このコンテンツの第2回では、元々は世界のあり方は、神様が登場する神話などで説明していたという話をしました。
元々は小さな人々の集団が、それぞれの文化の中で神話を作り出していく。そして、時間の経過と共に共同体の人数が大きくなっていって、人が住む土地の広さが拡大していく。
そこら中に点在していた小さな集団が、同じように住む地域を拡大していくことで、違った神話を持つもの同士がふれあって、そこで違った価値観に出会う事で、相対主義が生まれたという話をしたんですが…

まず、その話は一旦、忘れてください。
完全に間違った話といったわけでは無いと思いますが、全体の話を大雑把に理解する為の話になるので、一旦忘れて、まっさらな気持ちで聴いてください。

神という概念は最初から有ったのだろうか

前に説明した際には、物事を神話によって説明していたと言いましたが、果たして本当にそうなのかという事について考えていきます。
人間が意識を持って、自分自身の頭で考えるという行動を取れるようになって、一番最初に考え出すことって、神様の存在なんでしょうか?

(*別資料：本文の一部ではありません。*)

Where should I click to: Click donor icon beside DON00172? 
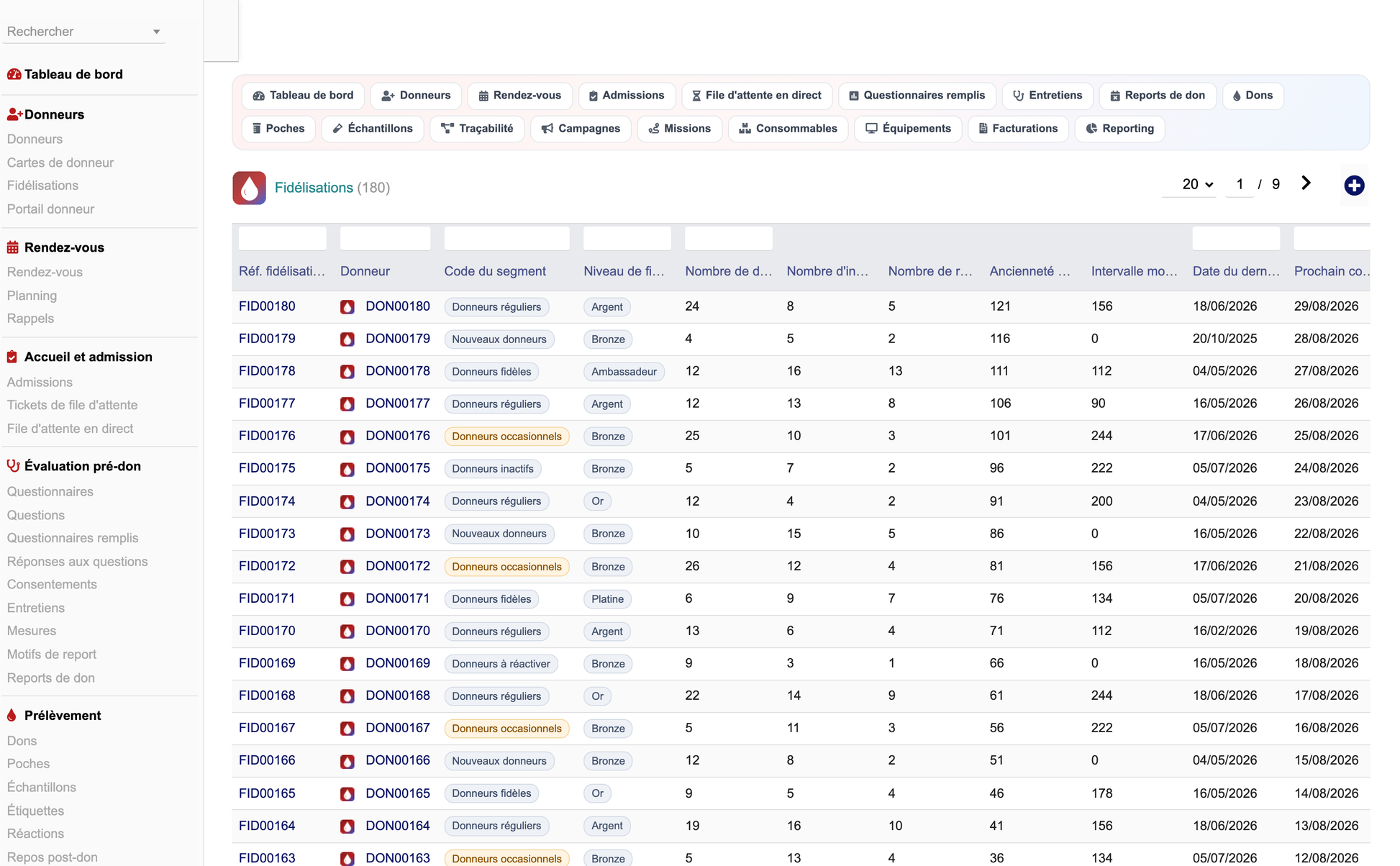pyautogui.click(x=347, y=567)
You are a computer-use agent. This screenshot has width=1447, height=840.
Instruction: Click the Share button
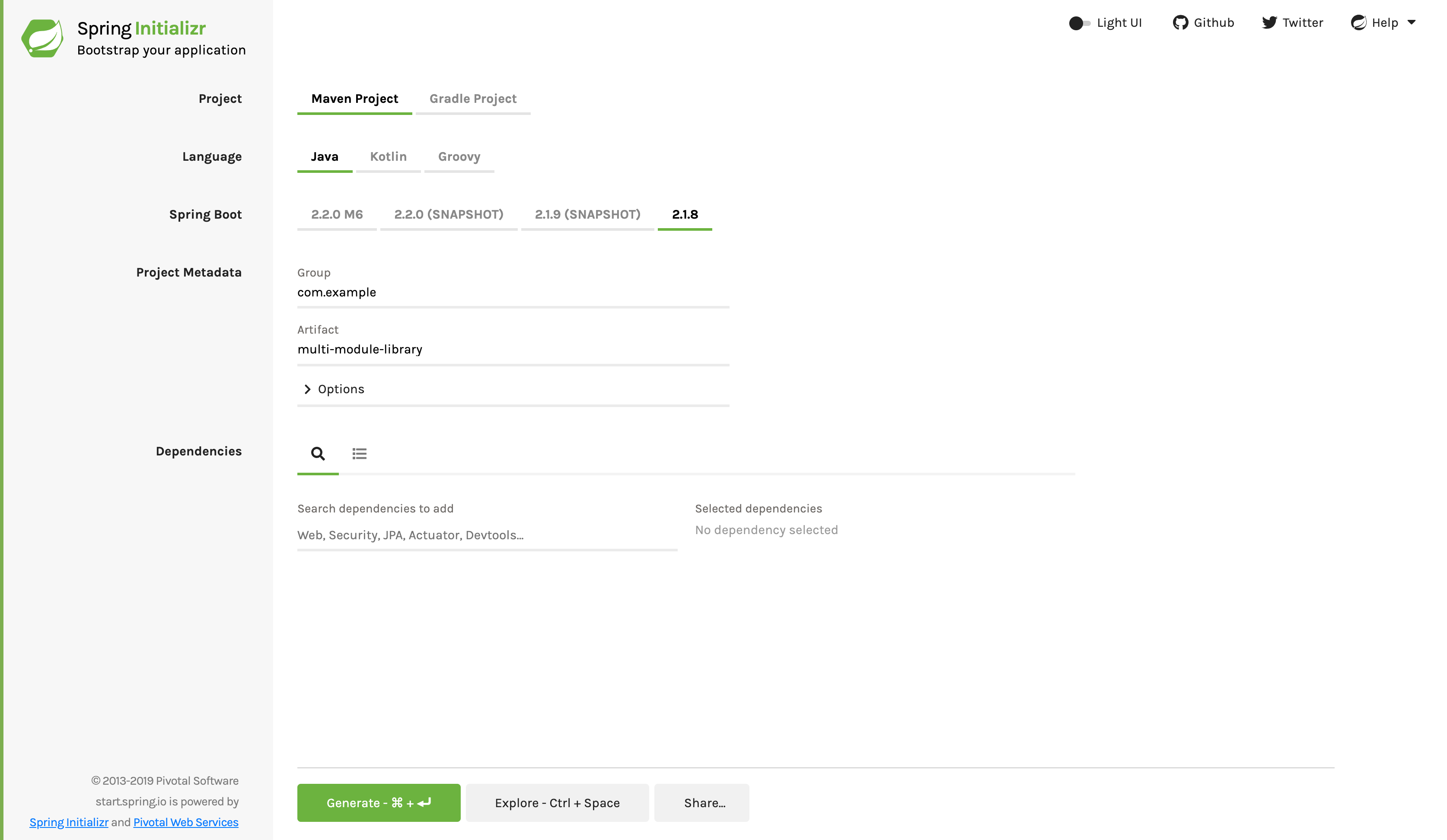(705, 802)
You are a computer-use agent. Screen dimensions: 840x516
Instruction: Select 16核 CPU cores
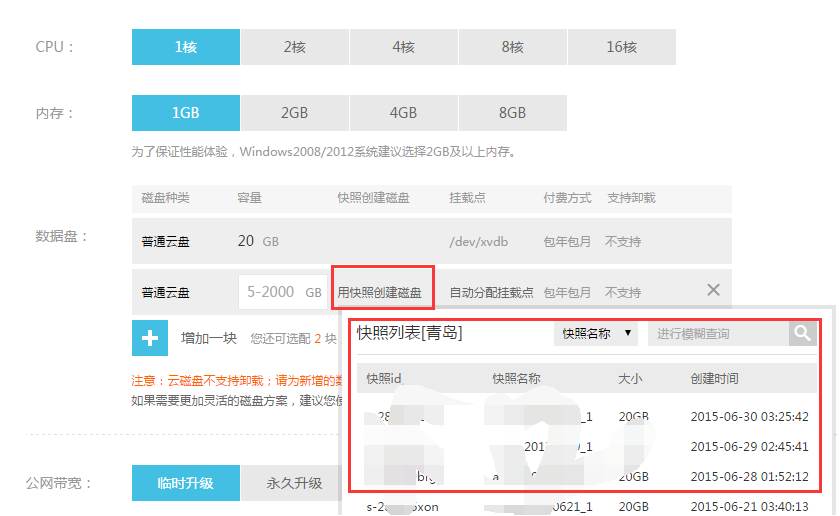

私達のように、現代に生まれてきた人間は、小さな頃から『神様』という存在について、親から教えられます。
これは、神様や仏様、お天道さま、なんでも良いのですが、躾の一環として、悪いことをした際などに、同じことを繰り返さないようにと、人間以外の上位の存在から『罰が当てられる』と刷り込まれます。
こうして育った人間が、何らかの超常的な現象を目にしたときや、奇跡のような事が重なった際に、『神』といった概念が頭を過る事は不思議でもなんでもないのですが…

なんの刷り込みもなく、前提とした知識もなく、ただ、大自然の前に放り出された、意識を持った人間が、目の前に起こっていることを理解する為に、神といった存在を持ち出すのでしょうか?
おそらく、持ち出さないでしょう。 仮に、いきなり神という存在を定義して、その神を中心とした神話を作り出せる人間がいたとしたら、その人間は、かなりの天才でしょう。

大部分の普通の人間は、太陽が登ってくるのを目にして『神が最初に『光りあれ!』と言ったから太陽が出来て、その後6日間で世界を作り上げた!』なんて思いません。
普通に、眩しい存在が定期的に光を照らすとしか思いません。
山火事などが起こって火を目撃したとしても、『火の神が!』なんて思わずに、単純に熱いと思うでしょうし、『夜でも明るいな』とか『熱いな』としか思わないでしょう。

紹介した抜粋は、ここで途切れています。